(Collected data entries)

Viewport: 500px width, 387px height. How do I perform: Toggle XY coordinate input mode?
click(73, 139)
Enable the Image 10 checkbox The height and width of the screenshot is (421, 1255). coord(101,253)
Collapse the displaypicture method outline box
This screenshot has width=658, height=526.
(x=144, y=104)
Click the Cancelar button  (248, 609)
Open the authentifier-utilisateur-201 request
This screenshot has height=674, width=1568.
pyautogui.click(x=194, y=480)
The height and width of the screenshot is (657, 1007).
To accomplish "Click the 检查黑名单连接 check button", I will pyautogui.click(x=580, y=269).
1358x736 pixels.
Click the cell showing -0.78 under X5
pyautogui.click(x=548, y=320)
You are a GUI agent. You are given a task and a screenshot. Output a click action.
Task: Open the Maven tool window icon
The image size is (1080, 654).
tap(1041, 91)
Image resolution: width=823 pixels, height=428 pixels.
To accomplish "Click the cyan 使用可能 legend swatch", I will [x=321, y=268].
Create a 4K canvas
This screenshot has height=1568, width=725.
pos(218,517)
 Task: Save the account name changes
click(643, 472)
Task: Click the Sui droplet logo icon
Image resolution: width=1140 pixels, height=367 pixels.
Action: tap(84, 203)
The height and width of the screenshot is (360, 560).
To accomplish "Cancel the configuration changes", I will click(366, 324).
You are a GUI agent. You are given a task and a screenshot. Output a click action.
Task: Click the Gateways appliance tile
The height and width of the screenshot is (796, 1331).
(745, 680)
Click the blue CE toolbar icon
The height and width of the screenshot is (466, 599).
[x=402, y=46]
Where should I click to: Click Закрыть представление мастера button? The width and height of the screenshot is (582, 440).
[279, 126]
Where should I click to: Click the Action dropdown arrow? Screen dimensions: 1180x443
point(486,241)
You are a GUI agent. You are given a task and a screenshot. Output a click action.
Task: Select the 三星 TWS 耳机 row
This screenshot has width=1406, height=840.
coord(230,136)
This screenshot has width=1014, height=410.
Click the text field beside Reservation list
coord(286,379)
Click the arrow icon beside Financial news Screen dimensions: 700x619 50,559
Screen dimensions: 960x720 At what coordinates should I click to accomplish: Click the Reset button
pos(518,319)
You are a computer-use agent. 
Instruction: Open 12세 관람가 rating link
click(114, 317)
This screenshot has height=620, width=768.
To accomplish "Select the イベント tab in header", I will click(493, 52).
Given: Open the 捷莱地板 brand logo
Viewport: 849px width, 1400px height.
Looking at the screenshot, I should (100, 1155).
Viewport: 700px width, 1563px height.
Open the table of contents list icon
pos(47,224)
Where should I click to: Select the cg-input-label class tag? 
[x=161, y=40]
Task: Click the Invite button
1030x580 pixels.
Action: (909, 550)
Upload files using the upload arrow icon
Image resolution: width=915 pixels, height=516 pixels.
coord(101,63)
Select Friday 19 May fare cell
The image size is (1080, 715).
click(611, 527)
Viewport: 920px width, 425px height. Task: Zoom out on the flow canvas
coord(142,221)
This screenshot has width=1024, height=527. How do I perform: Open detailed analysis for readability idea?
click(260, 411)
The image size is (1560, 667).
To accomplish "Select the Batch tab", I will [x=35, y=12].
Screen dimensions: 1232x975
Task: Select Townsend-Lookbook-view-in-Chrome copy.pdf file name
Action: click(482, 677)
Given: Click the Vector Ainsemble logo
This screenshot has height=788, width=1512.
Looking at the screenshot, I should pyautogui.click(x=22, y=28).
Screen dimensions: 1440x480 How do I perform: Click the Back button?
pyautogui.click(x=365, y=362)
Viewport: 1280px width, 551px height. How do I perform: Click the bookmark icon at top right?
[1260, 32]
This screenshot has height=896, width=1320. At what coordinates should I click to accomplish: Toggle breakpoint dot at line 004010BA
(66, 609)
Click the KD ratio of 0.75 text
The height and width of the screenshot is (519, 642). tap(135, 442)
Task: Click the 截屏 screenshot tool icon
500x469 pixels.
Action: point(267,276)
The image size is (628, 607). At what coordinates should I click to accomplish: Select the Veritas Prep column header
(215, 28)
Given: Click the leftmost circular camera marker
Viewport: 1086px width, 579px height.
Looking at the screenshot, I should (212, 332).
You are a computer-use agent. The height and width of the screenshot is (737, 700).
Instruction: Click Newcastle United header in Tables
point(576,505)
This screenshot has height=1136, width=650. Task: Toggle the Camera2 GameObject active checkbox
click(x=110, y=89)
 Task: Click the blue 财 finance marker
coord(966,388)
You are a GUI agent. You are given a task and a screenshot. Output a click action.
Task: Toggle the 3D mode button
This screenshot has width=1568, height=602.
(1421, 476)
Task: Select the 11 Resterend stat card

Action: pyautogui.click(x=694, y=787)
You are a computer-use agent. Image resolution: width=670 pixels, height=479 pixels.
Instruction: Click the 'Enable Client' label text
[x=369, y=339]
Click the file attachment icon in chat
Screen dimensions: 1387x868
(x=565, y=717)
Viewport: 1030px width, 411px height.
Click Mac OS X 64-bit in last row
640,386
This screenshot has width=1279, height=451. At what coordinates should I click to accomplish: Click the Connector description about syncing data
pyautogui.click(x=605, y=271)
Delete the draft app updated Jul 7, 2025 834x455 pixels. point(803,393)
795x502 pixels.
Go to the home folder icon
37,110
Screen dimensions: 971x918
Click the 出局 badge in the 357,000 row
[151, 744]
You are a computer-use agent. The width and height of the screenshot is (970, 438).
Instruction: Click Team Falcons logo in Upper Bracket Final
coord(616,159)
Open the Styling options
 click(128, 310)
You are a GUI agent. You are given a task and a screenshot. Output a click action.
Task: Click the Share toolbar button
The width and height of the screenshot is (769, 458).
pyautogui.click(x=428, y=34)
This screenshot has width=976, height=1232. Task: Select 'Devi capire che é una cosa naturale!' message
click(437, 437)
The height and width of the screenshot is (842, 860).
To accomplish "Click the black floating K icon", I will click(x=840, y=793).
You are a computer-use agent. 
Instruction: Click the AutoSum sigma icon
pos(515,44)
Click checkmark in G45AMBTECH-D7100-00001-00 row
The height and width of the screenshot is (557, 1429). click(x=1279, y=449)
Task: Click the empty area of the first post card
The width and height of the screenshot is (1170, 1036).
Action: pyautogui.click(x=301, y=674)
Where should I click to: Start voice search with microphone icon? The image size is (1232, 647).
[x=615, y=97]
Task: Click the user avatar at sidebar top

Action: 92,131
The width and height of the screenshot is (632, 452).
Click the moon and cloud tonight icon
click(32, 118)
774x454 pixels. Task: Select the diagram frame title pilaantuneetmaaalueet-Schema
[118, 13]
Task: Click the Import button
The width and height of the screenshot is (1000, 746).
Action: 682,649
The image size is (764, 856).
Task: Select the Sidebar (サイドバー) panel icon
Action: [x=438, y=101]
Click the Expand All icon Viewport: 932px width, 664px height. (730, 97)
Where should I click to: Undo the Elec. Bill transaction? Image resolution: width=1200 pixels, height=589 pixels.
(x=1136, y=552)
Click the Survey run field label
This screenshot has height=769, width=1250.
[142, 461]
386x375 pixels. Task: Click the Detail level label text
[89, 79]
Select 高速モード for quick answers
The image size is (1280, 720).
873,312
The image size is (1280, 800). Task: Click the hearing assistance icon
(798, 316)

▶ Activity: Copy the entries word for word.

▶ Your response:
Viewport: 500px width, 387px height. How do I perform: Toggle XY coordinate input mode?
click(73, 139)
Enable the Image 10 checkbox The height and width of the screenshot is (421, 1255). coord(101,253)
Collapse the displaypicture method outline box
This screenshot has width=658, height=526.
(x=144, y=104)
Click the Cancelar button  (248, 609)
Open the authentifier-utilisateur-201 request
This screenshot has height=674, width=1568.
pyautogui.click(x=194, y=480)
The height and width of the screenshot is (657, 1007).
To accomplish "Click the 检查黑名单连接 check button", I will pyautogui.click(x=580, y=269).
1358x736 pixels.
Click the cell showing -0.78 under X5
pyautogui.click(x=548, y=320)
You are a GUI agent. You are given a task and a screenshot. Output a click action.
Task: Open the Maven tool window icon
The image size is (1080, 654).
tap(1041, 91)
Image resolution: width=823 pixels, height=428 pixels.
To accomplish "Click the cyan 使用可能 legend swatch", I will [x=321, y=268].
Create a 4K canvas
This screenshot has height=1568, width=725.
pos(218,517)
 Task: Save the account name changes
click(643, 472)
Task: Click the Sui droplet logo icon
Image resolution: width=1140 pixels, height=367 pixels.
Action: tap(84, 203)
The height and width of the screenshot is (360, 560).
To accomplish "Cancel the configuration changes", I will click(366, 324).
You are a GUI agent. You are given a task and a screenshot. Output a click action.
Task: Click the Gateways appliance tile
The height and width of the screenshot is (796, 1331).
(745, 680)
Click the blue CE toolbar icon
The height and width of the screenshot is (466, 599).
[x=402, y=46]
Where should I click to: Click Закрыть представление мастера button? The width and height of the screenshot is (582, 440).
[279, 126]
Where should I click to: Click the Action dropdown arrow? Screen dimensions: 1180x443
point(486,241)
You are a GUI agent. You are given a task and a screenshot. Output a click action.
Task: Select the 三星 TWS 耳机 row
This screenshot has width=1406, height=840.
coord(230,136)
This screenshot has width=1014, height=410.
Click the text field beside Reservation list
coord(286,379)
Click the arrow icon beside Financial news Screen dimensions: 700x619 50,559
Screen dimensions: 960x720 At what coordinates should I click to accomplish: Click the Reset button
pos(518,319)
You are a computer-use agent. 
Instruction: Open 12세 관람가 rating link
click(114, 317)
This screenshot has height=620, width=768.
To accomplish "Select the イベント tab in header", I will click(493, 52).
Given: Open the 捷莱地板 brand logo
Viewport: 849px width, 1400px height.
Looking at the screenshot, I should (100, 1155).
Viewport: 700px width, 1563px height.
Open the table of contents list icon
pos(47,224)
Where should I click to: Select the cg-input-label class tag? 
[x=161, y=40]
Task: Click the Invite button
1030x580 pixels.
Action: (909, 550)
Upload files using the upload arrow icon
Image resolution: width=915 pixels, height=516 pixels.
coord(101,63)
Select Friday 19 May fare cell
The image size is (1080, 715).
click(611, 527)
Viewport: 920px width, 425px height. Task: Zoom out on the flow canvas
coord(142,221)
This screenshot has width=1024, height=527. How do I perform: Open detailed analysis for readability idea?
click(260, 411)
The image size is (1560, 667).
To accomplish "Select the Batch tab", I will [x=35, y=12].
Screen dimensions: 1232x975
Task: Select Townsend-Lookbook-view-in-Chrome copy.pdf file name
Action: click(482, 677)
Given: Click the Vector Ainsemble logo
This screenshot has height=788, width=1512.
Looking at the screenshot, I should pyautogui.click(x=22, y=28).
Screen dimensions: 1440x480 How do I perform: Click the Back button?
pyautogui.click(x=365, y=362)
Viewport: 1280px width, 551px height. How do I perform: Click the bookmark icon at top right?
[1260, 32]
This screenshot has height=896, width=1320. At what coordinates should I click to accomplish: Toggle breakpoint dot at line 004010BA
(66, 609)
Click the KD ratio of 0.75 text
The height and width of the screenshot is (519, 642). tap(135, 442)
Task: Click the 截屏 screenshot tool icon
500x469 pixels.
Action: point(267,276)
The image size is (628, 607). At what coordinates should I click to accomplish: Select the Veritas Prep column header
(215, 28)
Given: Click the leftmost circular camera marker
Viewport: 1086px width, 579px height.
Looking at the screenshot, I should (212, 332).
You are a computer-use agent. The height and width of the screenshot is (737, 700).
Instruction: Click Newcastle United header in Tables
point(576,505)
This screenshot has height=1136, width=650. Task: Toggle the Camera2 GameObject active checkbox
click(x=110, y=89)
 Task: Click the blue 财 finance marker
coord(966,388)
You are a GUI agent. You are given a task and a screenshot. Output a click action.
Task: Toggle the 3D mode button
This screenshot has width=1568, height=602.
(1421, 476)
Task: Select the 11 Resterend stat card

Action: pyautogui.click(x=694, y=787)
You are a computer-use agent. Image resolution: width=670 pixels, height=479 pixels.
Instruction: Click the 'Enable Client' label text
[x=369, y=339]
Click the file attachment icon in chat
Screen dimensions: 1387x868
(x=565, y=717)
Viewport: 1030px width, 411px height.
Click Mac OS X 64-bit in last row
640,386
This screenshot has width=1279, height=451. At what coordinates should I click to accomplish: Click the Connector description about syncing data
pyautogui.click(x=605, y=271)
Delete the draft app updated Jul 7, 2025 834x455 pixels. point(803,393)
795x502 pixels.
Go to the home folder icon
37,110
Screen dimensions: 971x918
Click the 出局 badge in the 357,000 row
[151, 744]
You are a computer-use agent. The width and height of the screenshot is (970, 438).
Instruction: Click Team Falcons logo in Upper Bracket Final
coord(616,159)
Open the Styling options
 click(128, 310)
You are a GUI agent. You are given a task and a screenshot. Output a click action.
Task: Click the Share toolbar button
The width and height of the screenshot is (769, 458).
pyautogui.click(x=428, y=34)
This screenshot has width=976, height=1232. Task: Select 'Devi capire che é una cosa naturale!' message
click(437, 437)
The height and width of the screenshot is (842, 860).
To accomplish "Click the black floating K icon", I will click(x=840, y=793).
You are a computer-use agent. 
Instruction: Click the AutoSum sigma icon
pos(515,44)
Click checkmark in G45AMBTECH-D7100-00001-00 row
The height and width of the screenshot is (557, 1429). click(x=1279, y=449)
Task: Click the empty area of the first post card
The width and height of the screenshot is (1170, 1036).
Action: pyautogui.click(x=301, y=674)
Where should I click to: Start voice search with microphone icon? The image size is (1232, 647).
[x=615, y=97]
Task: Click the user avatar at sidebar top

Action: 92,131
The width and height of the screenshot is (632, 452).
Click the moon and cloud tonight icon
click(32, 118)
774x454 pixels. Task: Select the diagram frame title pilaantuneetmaaalueet-Schema
[118, 13]
Task: Click the Import button
The width and height of the screenshot is (1000, 746).
Action: 682,649
The image size is (764, 856).
Task: Select the Sidebar (サイドバー) panel icon
Action: [x=438, y=101]
Click the Expand All icon Viewport: 932px width, 664px height. (730, 97)
Where should I click to: Undo the Elec. Bill transaction? Image resolution: width=1200 pixels, height=589 pixels.
(x=1136, y=552)
Click the Survey run field label
This screenshot has height=769, width=1250.
[142, 461]
386x375 pixels. Task: Click the Detail level label text
[89, 79]
Select 高速モード for quick answers
The image size is (1280, 720).
873,312
The image size is (1280, 800). Task: Click the hearing assistance icon
(798, 316)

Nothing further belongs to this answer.